(SOURCE MATERIAL):
- - - -

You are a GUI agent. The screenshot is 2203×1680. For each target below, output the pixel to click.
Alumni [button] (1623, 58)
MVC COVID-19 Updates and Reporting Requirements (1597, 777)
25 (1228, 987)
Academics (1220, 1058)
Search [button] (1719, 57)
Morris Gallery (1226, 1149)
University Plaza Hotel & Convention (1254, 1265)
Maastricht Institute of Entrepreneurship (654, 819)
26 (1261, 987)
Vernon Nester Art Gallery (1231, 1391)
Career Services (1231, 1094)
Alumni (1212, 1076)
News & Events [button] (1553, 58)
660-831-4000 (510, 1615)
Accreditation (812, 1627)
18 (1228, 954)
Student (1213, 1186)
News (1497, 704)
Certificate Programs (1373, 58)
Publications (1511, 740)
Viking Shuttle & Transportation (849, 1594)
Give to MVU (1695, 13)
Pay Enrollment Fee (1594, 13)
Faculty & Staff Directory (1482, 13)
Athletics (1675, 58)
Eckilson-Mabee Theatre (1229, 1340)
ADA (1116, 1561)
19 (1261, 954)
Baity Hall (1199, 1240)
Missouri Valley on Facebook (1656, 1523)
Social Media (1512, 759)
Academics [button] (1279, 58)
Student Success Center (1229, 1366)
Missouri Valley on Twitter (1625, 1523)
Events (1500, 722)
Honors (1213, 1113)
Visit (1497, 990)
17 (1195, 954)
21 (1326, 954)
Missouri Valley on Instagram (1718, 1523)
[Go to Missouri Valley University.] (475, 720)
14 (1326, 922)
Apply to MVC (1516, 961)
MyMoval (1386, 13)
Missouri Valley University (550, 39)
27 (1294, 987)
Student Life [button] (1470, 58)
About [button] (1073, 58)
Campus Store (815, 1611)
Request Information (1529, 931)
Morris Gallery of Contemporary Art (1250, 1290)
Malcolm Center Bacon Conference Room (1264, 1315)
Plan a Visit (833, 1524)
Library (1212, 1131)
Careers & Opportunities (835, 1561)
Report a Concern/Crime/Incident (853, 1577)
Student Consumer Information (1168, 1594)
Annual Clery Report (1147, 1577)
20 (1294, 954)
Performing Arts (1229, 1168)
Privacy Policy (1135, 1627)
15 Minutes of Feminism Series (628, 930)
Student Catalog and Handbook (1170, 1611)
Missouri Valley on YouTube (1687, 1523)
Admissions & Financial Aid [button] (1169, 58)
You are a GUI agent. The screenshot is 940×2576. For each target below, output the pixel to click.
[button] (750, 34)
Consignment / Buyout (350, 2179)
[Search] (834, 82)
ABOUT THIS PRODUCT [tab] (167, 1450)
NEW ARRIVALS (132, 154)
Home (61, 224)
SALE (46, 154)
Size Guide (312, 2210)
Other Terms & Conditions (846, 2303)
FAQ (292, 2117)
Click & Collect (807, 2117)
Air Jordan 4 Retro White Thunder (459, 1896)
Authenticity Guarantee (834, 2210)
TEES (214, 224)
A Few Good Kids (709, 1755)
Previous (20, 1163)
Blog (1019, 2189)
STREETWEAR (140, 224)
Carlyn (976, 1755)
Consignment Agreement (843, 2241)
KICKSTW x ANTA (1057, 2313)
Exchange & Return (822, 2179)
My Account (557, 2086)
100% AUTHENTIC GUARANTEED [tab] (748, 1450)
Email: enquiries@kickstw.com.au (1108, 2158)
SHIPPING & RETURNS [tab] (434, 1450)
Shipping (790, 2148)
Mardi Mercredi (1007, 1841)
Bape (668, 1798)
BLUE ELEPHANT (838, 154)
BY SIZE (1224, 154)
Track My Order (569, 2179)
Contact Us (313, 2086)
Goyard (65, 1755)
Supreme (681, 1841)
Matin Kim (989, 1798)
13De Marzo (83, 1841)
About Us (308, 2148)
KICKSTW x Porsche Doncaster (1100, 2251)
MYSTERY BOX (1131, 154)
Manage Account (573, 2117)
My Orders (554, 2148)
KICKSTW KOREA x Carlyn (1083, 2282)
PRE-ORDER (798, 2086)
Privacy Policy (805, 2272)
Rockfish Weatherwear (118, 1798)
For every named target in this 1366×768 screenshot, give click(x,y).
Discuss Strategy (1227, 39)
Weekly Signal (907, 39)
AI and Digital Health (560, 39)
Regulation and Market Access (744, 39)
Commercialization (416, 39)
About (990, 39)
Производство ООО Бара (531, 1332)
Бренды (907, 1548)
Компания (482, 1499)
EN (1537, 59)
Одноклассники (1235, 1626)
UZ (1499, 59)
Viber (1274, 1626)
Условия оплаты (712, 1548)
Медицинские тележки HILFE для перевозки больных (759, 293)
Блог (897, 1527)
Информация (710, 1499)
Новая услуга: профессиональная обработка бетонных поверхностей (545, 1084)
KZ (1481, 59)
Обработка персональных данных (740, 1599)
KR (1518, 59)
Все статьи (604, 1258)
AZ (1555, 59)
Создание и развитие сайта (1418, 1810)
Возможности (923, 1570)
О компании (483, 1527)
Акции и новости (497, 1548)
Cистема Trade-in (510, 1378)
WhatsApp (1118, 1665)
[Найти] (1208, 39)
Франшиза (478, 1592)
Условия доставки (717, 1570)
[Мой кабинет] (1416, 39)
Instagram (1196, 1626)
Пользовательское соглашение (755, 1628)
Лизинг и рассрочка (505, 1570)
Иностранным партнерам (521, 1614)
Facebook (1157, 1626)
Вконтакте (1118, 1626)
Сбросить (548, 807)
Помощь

- - - -

(REQUIRED ACTION): Write out the records. Leave nothing out and change nothing.

(OUTPUT OF THE EXERCISE):
You are a GUI agent. The screenshot is 2203×1680. For each target below, output the pixel to click.
Alumni [button] (1623, 58)
MVC COVID-19 Updates and Reporting Requirements (1597, 777)
25 (1228, 987)
Academics (1220, 1058)
Search [button] (1719, 57)
Morris Gallery (1226, 1149)
University Plaza Hotel & Convention (1254, 1265)
Maastricht Institute of Entrepreneurship (654, 819)
26 (1261, 987)
Vernon Nester Art Gallery (1231, 1391)
Career Services (1231, 1094)
Alumni (1212, 1076)
News & Events [button] (1553, 58)
660-831-4000 (510, 1615)
Accreditation (812, 1627)
18 (1228, 954)
Student (1213, 1186)
News (1497, 704)
Certificate Programs (1373, 58)
Publications (1511, 740)
Viking Shuttle & Transportation (849, 1594)
Give to MVU (1695, 13)
Pay Enrollment Fee (1594, 13)
Faculty & Staff Directory (1482, 13)
Athletics (1675, 58)
Eckilson-Mabee Theatre (1229, 1340)
ADA (1116, 1561)
19 (1261, 954)
Baity Hall (1199, 1240)
Missouri Valley on Facebook (1656, 1523)
Social Media (1512, 759)
Academics [button] (1279, 58)
Student Success Center (1229, 1366)
Missouri Valley on Twitter (1625, 1523)
Events (1500, 722)
Honors (1213, 1113)
Visit (1497, 990)
17 (1195, 954)
21 (1326, 954)
Missouri Valley on Instagram (1718, 1523)
[Go to Missouri Valley University.] (475, 720)
14 (1326, 922)
Apply to MVC (1516, 961)
MyMoval (1386, 13)
Missouri Valley University (550, 39)
27 (1294, 987)
Student Life [button] (1470, 58)
About [button] (1073, 58)
Campus Store (815, 1611)
Request Information (1529, 931)
Morris Gallery of Contemporary Art (1250, 1290)
Malcolm Center Bacon Conference Room (1264, 1315)
Plan a Visit (833, 1524)
Library (1212, 1131)
Careers & Opportunities (835, 1561)
Report a Concern/Crime/Incident (853, 1577)
Student Consumer Information (1168, 1594)
Annual Clery Report (1147, 1577)
20 (1294, 954)
Performing Arts (1229, 1168)
Privacy Policy (1135, 1627)
15 Minutes of Feminism Series (628, 930)
Student Catalog and Handbook (1170, 1611)
Missouri Valley on YouTube (1687, 1523)
Admissions & Financial Aid [button] (1169, 58)
You are a GUI agent. The screenshot is 940×2576. For each target below, output the pixel to click.
[button] (750, 34)
Consignment / Buyout (350, 2179)
[Search] (834, 82)
ABOUT THIS PRODUCT [tab] (167, 1450)
NEW ARRIVALS (132, 154)
Home (61, 224)
SALE (46, 154)
Size Guide (312, 2210)
Other Terms & Conditions (846, 2303)
FAQ (292, 2117)
Click & Collect (807, 2117)
Air Jordan 4 Retro White Thunder (459, 1896)
Authenticity Guarantee (834, 2210)
TEES (214, 224)
A Few Good Kids (709, 1755)
Previous (20, 1163)
Blog (1019, 2189)
STREETWEAR (140, 224)
Carlyn (976, 1755)
Consignment Agreement (843, 2241)
KICKSTW x ANTA (1057, 2313)
Exchange & Return (822, 2179)
My Account (557, 2086)
100% AUTHENTIC GUARANTEED [tab] (748, 1450)
Email: enquiries@kickstw.com.au (1108, 2158)
SHIPPING & RETURNS [tab] (434, 1450)
Shipping (790, 2148)
Mardi Mercredi (1007, 1841)
Bape (668, 1798)
BLUE ELEPHANT (838, 154)
BY SIZE (1224, 154)
Track My Order (569, 2179)
Contact Us (313, 2086)
Goyard (65, 1755)
Supreme (681, 1841)
Matin Kim (989, 1798)
13De Marzo (83, 1841)
About Us (308, 2148)
KICKSTW x Porsche Doncaster (1100, 2251)
MYSTERY BOX (1131, 154)
Manage Account (573, 2117)
My Orders (554, 2148)
KICKSTW KOREA x Carlyn (1083, 2282)
PRE-ORDER (798, 2086)
Privacy Policy (805, 2272)
Rockfish Weatherwear (118, 1798)
For every named target in this 1366×768 screenshot, give click(x,y).
Discuss Strategy (1227, 39)
Weekly Signal (907, 39)
AI and Digital Health (560, 39)
Regulation and Market Access (744, 39)
Commercialization (416, 39)
About (990, 39)
Производство ООО Бара (531, 1332)
Бренды (907, 1548)
Компания (482, 1499)
EN (1537, 59)
Одноклассники (1235, 1626)
UZ (1499, 59)
Viber (1274, 1626)
Условия оплаты (712, 1548)
Медицинские тележки HILFE для перевозки больных (759, 293)
Блог (897, 1527)
Информация (710, 1499)
Новая услуга: профессиональная обработка бетонных поверхностей (545, 1084)
KZ (1481, 59)
Обработка персональных данных (740, 1599)
KR (1518, 59)
Все статьи (604, 1258)
AZ (1555, 59)
Создание и развитие сайта (1418, 1810)
Возможности (923, 1570)
О компании (483, 1527)
Акции и новости (497, 1548)
Cистема Trade-in (510, 1378)
WhatsApp (1118, 1665)
[Найти] (1208, 39)
Франшиза (478, 1592)
Условия доставки (717, 1570)
[Мой кабинет] (1416, 39)
Instagram (1196, 1626)
Пользовательское соглашение (755, 1628)
Лизинг и рассрочка (505, 1570)
Иностранным партнерам (521, 1614)
Facebook (1157, 1626)
Вконтакте (1118, 1626)
Сбросить (548, 807)
Помощь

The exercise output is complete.